TUGAS YANG DIKERJAKAN:
1) Menurut kutipan tentang reklamasi tambang ini, setiap berapa tahun rencana reklamasi disampaikan oleh PT Timah?
2) Tulis ulang bagian kutipan tentang reklamasi tambang dari "Detail pelaksanaannya?" sampai dengan "orang tidak tercebur.", dengan menukar "pagar" menjadi "pembatas".
3) Tentukan apakah pernyataan berikut sesuai dengan kutipan tentang reklamasi tambang, jawab ya atau tidak, dan kutip kata-kata yang menentukannya: (a) Jaminan reklamasi dapat berupa deposito atau garansi bank. (b) Pengumpulan data direncanakan berlangsung dalam satu tahun. (c) Tanah bekas tambang akan dikembalikan seperti semula.
══ KUTIPAN SUMBER ══
Jadi, sekarang jumlahnya jauh berkurang. Tapi datanya kami belum dapat. Nanti saya minta lagi, terutama dari PT Timah. Ada berapa, sih, penambang kecil yang bermitra dengan mereka. Kami juga butuh data ini untuk menentukan rencana reklamasi. Dalam tiga atau empat bulan ini, kami akan mengumpulkan data ini, termasuk dengan mengirim staf ke lapangan.

Reklamasi itu detailnya seperti apa? Misal: wajib dilaksanakan dalam berapa tahun setelah penambangan, harus dijadikan apa?

Rencana reklamasi disampaikan kepada kami setiap lima tahun oleh PT Timah, oleh para pemegang IUP. Itu kewajiban. Mereka juga wajib menyampaikan jaminan reklamasi berupa deposito ataupun garansi bank, atas nama gubernur qq perusahaan tersebut.

Detail pelaksanaannya?

Mengembalikan tanah seperti semula jelas tidak mungkin, tapi kami coba menatanya jadi lebih baik. Kalau revegetasi tak bisa dilakukan karena bekas tambang itu berbentuk kolong (danau buatan), kami akan tata kolong itu. Salah satunya, di awal, kami beri pagar supaya orang tidak tercebur.
═══
══ DATA YANG DITAMPILKAN ══
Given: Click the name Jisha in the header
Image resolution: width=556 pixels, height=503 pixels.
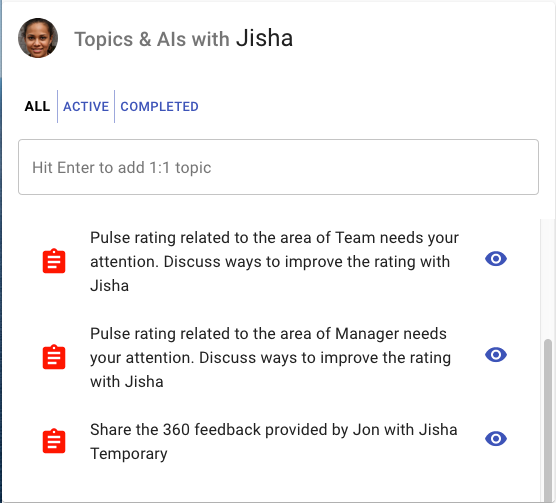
═══
KUMPULAN JAWABAN:
1) Setiap lima tahun.

2)
Detail pelaksanaannya?

Mengembalikan tanah seperti semula jelas tidak mungkin, tapi kami coba menatanya jadi lebih baik. Kalau revegetasi tak bisa dilakukan karena bekas tambang itu berbentuk kolong (danau buatan), kami akan tata kolong itu. Salah satunya, di awal, kami beri pembatas supaya orang tidak tercebur.

3)
(a) Ya: "jaminan reklamasi berupa deposito ataupun garansi bank".
(b) Tidak: "Dalam tiga atau empat bulan ini, kami akan mengumpulkan data ini".
(c) Tidak: "Mengembalikan tanah seperti semula jelas tidak mungkin".